Engagement und Inklusion gepaart mit Kraft und Technik auf dem Berliner Platz

Auf den spannenden Sport-Talk am Freitagabend im Cafe Corretto folgte im Rahmen der NRW Gala am Samstag mit dem Marktplatzstoßen gleich noch eine weitere Premiere. Weltmeister David Storl und sieben weitere Topathleten aus der nationalen und internationalen Leichtathletikszene sowie der Paralympics präsentierten hautnah das perfekte Zusammenspiel aus Kraft und Technik beim Kugelstoßen.

Bis tief in die Nacht hatten sie unter Scheinwerferlicht an der Konstruktion rund um den Kugelstoßring gewerkelt, das Gefälle auf dem Berliner Platz erwies sich als wahre Herausforderung. Schließlich galt es die strengen Normen der Leichtathletik-Verbände zu erfüllen. Das Ergebnis am Ende: perfekt! „Wir lagen bei den Abweichungen nur im Millimeterbereich“, war Cheforganisator Dirk Lewald vom LC Adler Bottrop am Samstagmorgen nach einer kurzen Nacht zurecht stolz auf die Leistung des Helferteams, das wahrlich ganze Arbeit geleistet hatte. Die Sportler dankten auf ihre Weise mit einem tollen Wettbewerb und die rund 400 Zuschauer, die sich rund um die Sportstätte drängten, sorgten für eine tolle Atmosphäre auf dem Berliner Platz.

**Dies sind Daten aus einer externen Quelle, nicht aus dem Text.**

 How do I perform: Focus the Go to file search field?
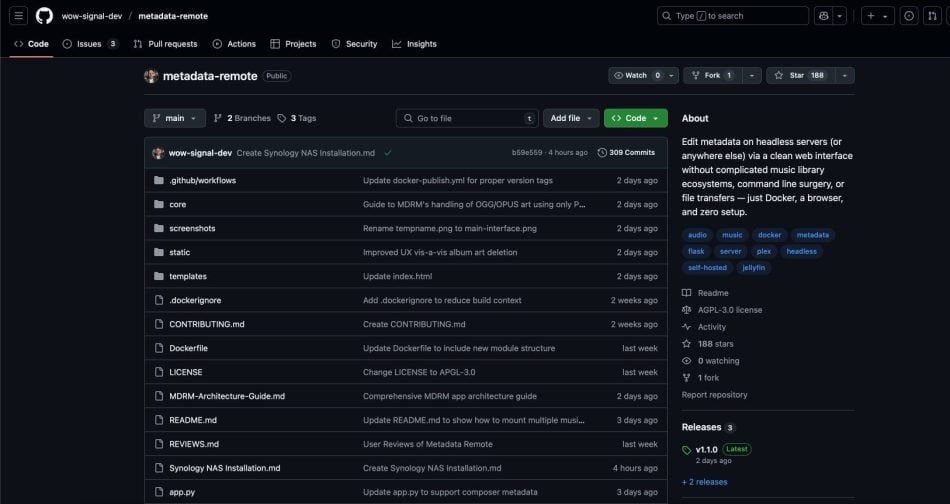[x=467, y=118]
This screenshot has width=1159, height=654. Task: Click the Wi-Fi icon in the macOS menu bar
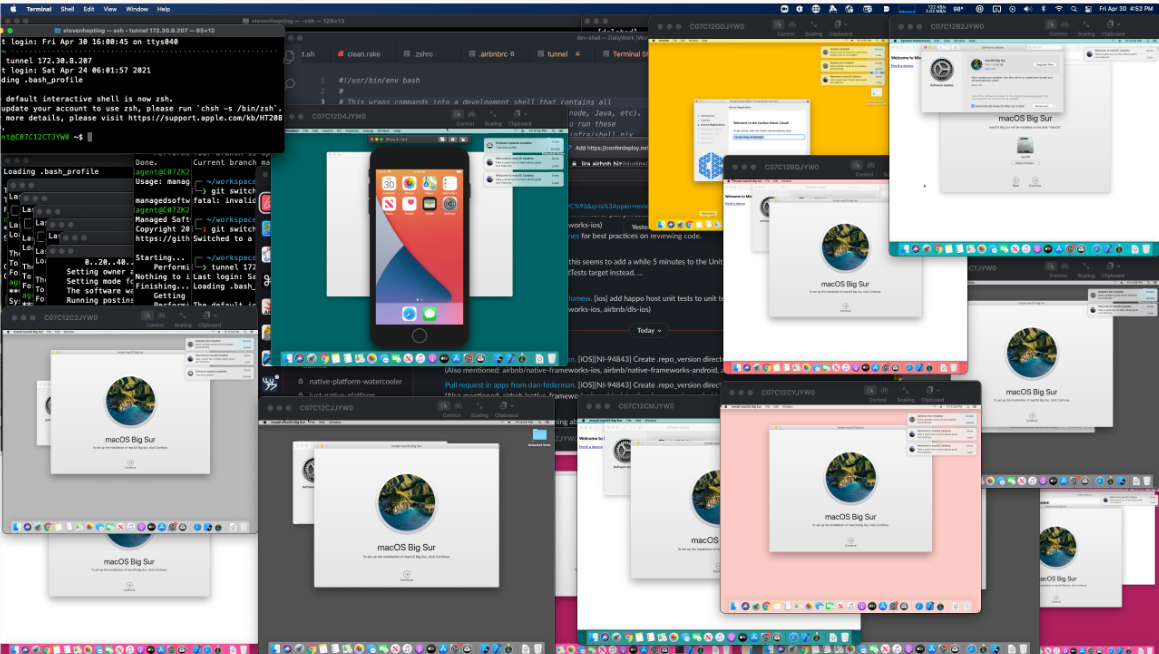pos(1059,8)
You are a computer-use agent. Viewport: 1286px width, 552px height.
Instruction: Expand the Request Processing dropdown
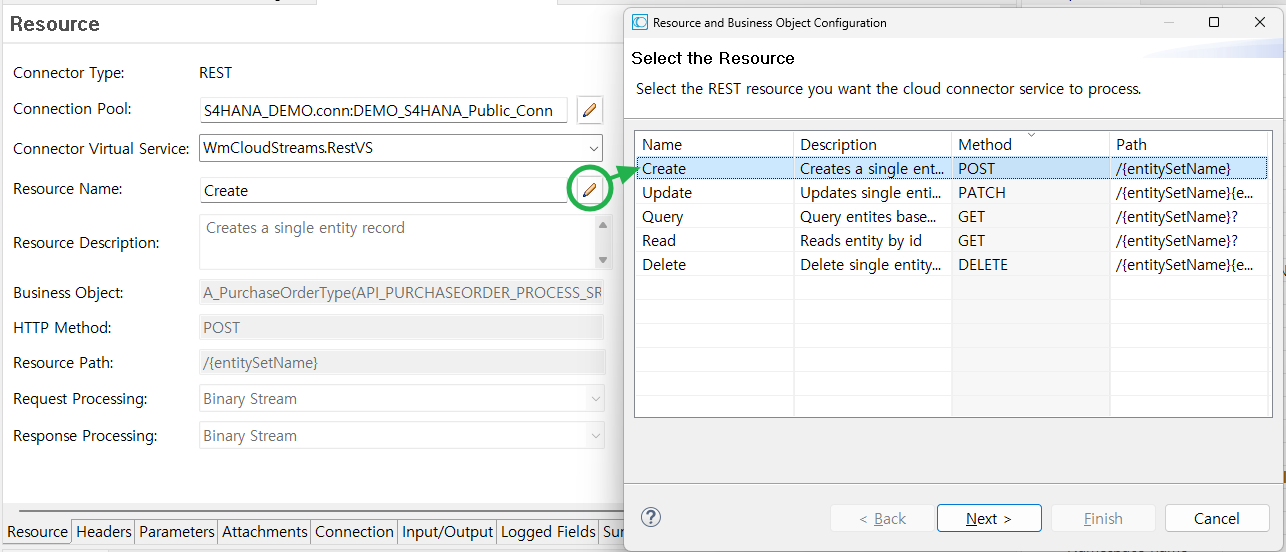594,399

Nachwuchs eröffnet den Wettbewerb

Der Nachwuchs durfte als erstes die Atmosphäre auf dem Berliner Platz aufsaugen.

Eröffnet wurde der Wettbewerb durch den Nachwuchs der U18 und U20. Jonas Herzog, Niklas Nagel, Simon Ehring, Sven Lindemann, Severin Jansen, Gerrit Tüchthüsen sowie Svenja Luggenhölscher, Emily Goga und Jessica Wlodasch durften sich bei der Athletenvorstellung bereits wie die Profis fühlen. "Das macht einen schon ein wenig stolz. Schließlich trainieren viele der Sportler schon ihr Leben lang bei uns im Vereine", freute sich Simone Lewald. Die anfängliche Nervosität legten die jungen Sportler schnell ab und ließen dann die Kugeln sprechen. Die Bestweiten gingen an Gerrtit Tüchthüsen (U18, 5kg, 13,44m), Niklas Nagel (U20, 6kg, 11,59m) und Jessica Wlodasch (U20, 4kg, 11,36m). Für die einzige auswärtige Starterin im Feld hatte sich die Anreise aus Siegburg wahrlich gelohnt, zumal sie im Anschluss noch emsig Autogramme und Erinnerungsfotos mit den Stars der Szene sammelte.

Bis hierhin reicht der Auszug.